• _What the exercise asks_: Restate word for word the lines of the records below, starting at the line that contains "Trasparenza tecnica (411, 1007)" and ending at the line that contains "Blog (876, 66)", with both of those lines included and nothing else.

• _Source data_:
BEGIN

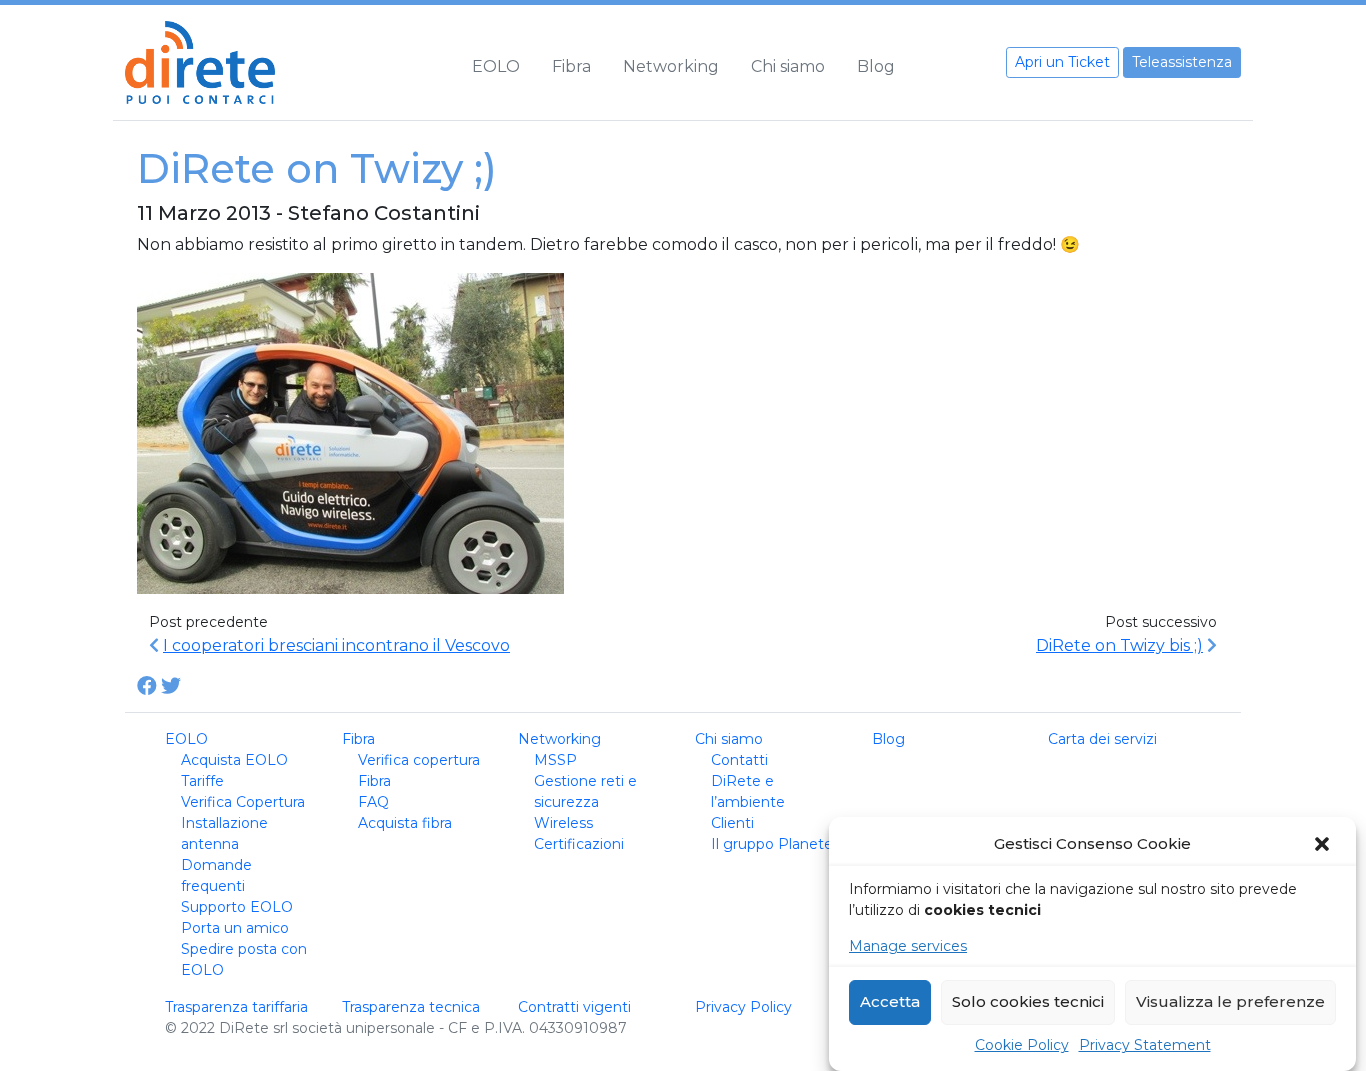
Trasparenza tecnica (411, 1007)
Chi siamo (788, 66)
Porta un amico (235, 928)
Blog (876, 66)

END
BEGIN

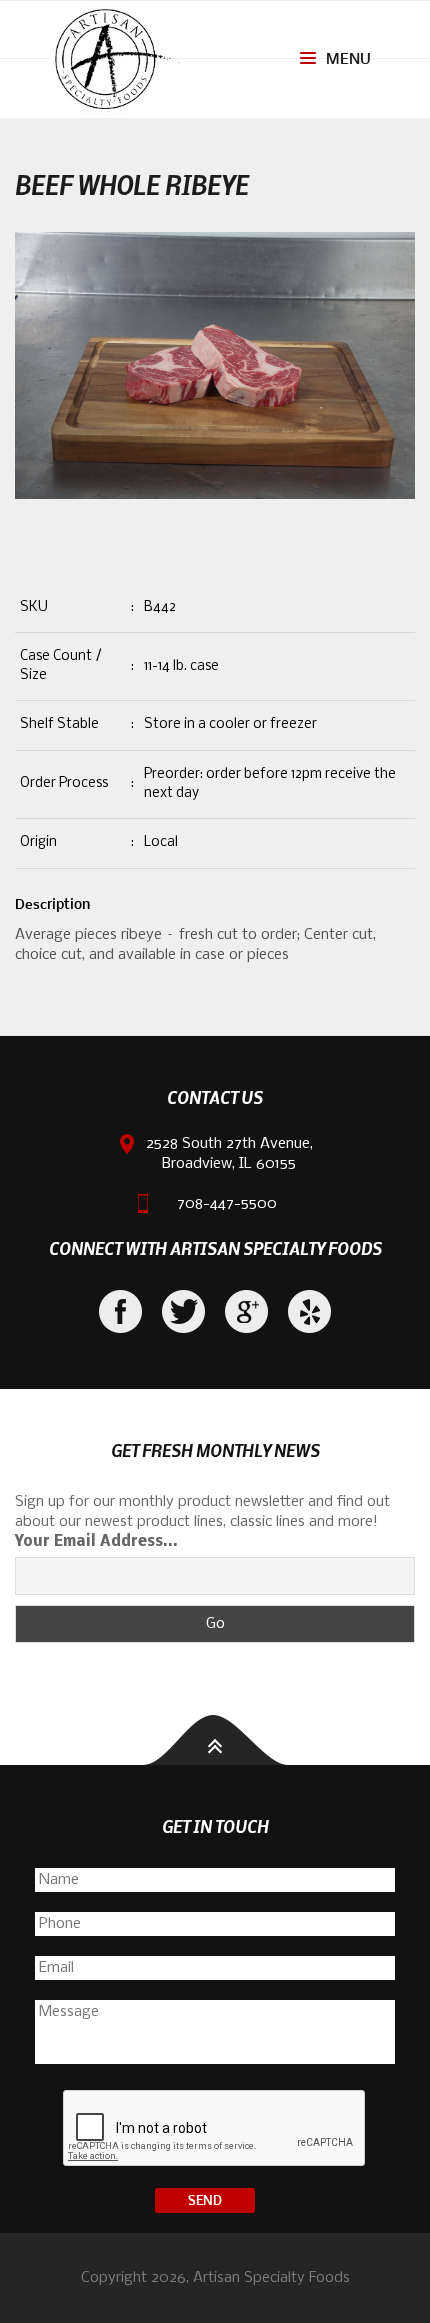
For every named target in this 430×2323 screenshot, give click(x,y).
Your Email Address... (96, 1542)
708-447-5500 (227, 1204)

END

• _Response area_:
Trasparenza tecnica (411, 1007)
Chi siamo (788, 66)
Porta un amico (235, 928)
Blog (876, 66)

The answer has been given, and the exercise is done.